Declaração anti-praxe


Antes que se aproximem as festividades relativas à praxe: essa mui-nobre, essa mui-ruim, essa escabrosa e deselegante maneira de “incluir” os novos estudantes e que muitos debates incendeia.
Mas não há muito para debater, trata-se de uma maneira humilhante de reduzir o mero adolescente a um lacaio, que por muito que se tente debater, consigo, com os pares ou com os seus “sargentos”, acaba por ceder (na maior parte das vezes), apenas porque ninguém quer ficar sozinho neste pequeno e efémero momento passageiro que é a vida. Muito menos quando se tem ínfimos 18 anos.
Pois é nestas circunstâncias que o rapaz ou rapariga se encontra quando chega à Universidade, que tanto anseia, local das histórias de folia e rambóia que os irmãos e irmãs, primos, primas, tios, tias e afins lhes contaram.
E chegam prontinhos para serem violentamente e muitas vezes absurdamente recriminados pela sua simples existência e presença no campus.

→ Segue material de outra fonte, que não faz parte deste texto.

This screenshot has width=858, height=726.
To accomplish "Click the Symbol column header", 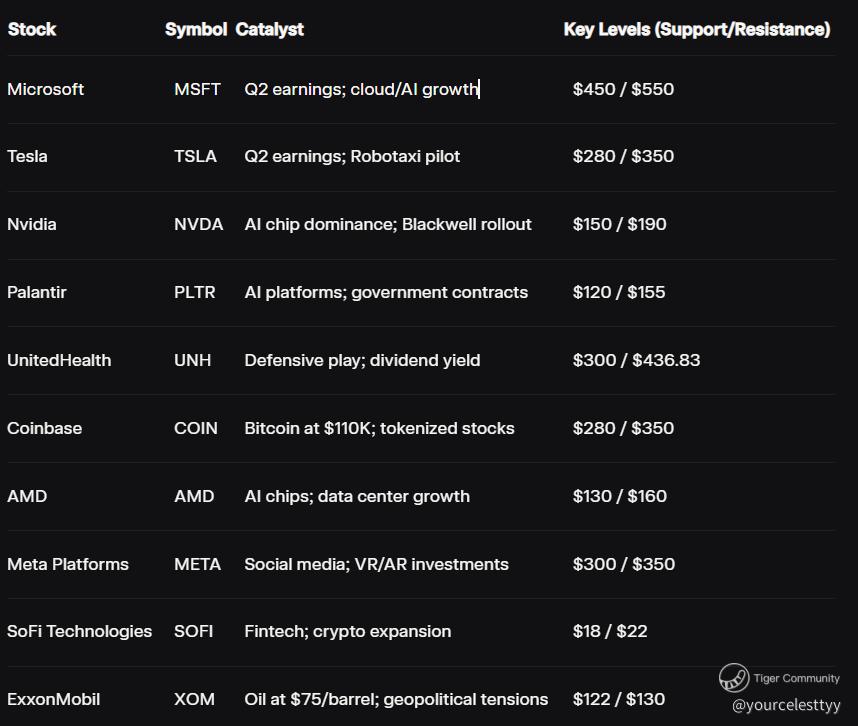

Muito impressionantes estas imagens qualquer que seja o contexto portanto.

Muito impressionantes estas imagens, qualquer que seja o contexto portanto.

Eu admito passei por elas todas, mas tive sempre a noção, ou pensava eu, que apenas fazia as coisas que queria fazer e ia levar tudo aquilo comigo mais tarde.

Bem, foi durante a praxe que conheci a maior parte daqueles amigos que ainda hoje estão presentes e a quem nesta altura convivo e parabenizo pelos casamentos, filhos, casas, empregos ou tento ser ouvido para as suas desilusões, lutas, desafios, desabafos.

Mas a verdade é que apenas fui a uma dezena de dias de praxe, não tendo ido a praxe de curso, tenha chegado atrasado ao cortejo e embora me tenha divertido em todas elas ( mais ou menos ), preferia estar com os “engenheiros” que com os caloiros, ou melhor preferia o convívio em casa ou no cafe que a rebolar na relva, fazer figura de parvo na rua ou apenas de quatro durante horas.

Os melhores momentos foram sem duvida as jantaradas, as tardes de esplanada, as conversas com pessoas mais velhas e mesmo colegas de curso de outras localidades e passados.

Não acredito que nenhuma parte da praxe me tenha ensinado alguma coisa que não sabia antes, e sinceramente, tenho que agradecer a leniência e amizade do meu “padrinho” e “primos” de praxe, que para além do primeiro ser meu cardeal e os segundos meus “engenheiros”, os quais me podiam ter obrigado a quase tudo ( como os caloiros leitores, ou antigos caloiros leitores, podem confirmar ), pediam-me apenas para tratar do jantar, limpar a casa de banho, ir buscar comida às tantas da manha, apenas porque eram preguiçosos ou se aproveitavam da minha submissão.
Sei bem de casos de outros caloiros que não lavavam apenas uma casa de banho dos seus “engenheiros” e “doutores”, mas toda uma casa sem mera recompensa, quando eu, no fim da minha tarefa, recebia no mínimo uma cerveja ou ate uma tarde inteira no cafe às contas dos meus, posso dizer, amigos.

A verdade é que há vários tipos de praxe, a praxe dos que sofreram e a praxe dos que aproveitaram, mas temo ter que dizer que a maioria foi sofredor, ou apenas estúpido.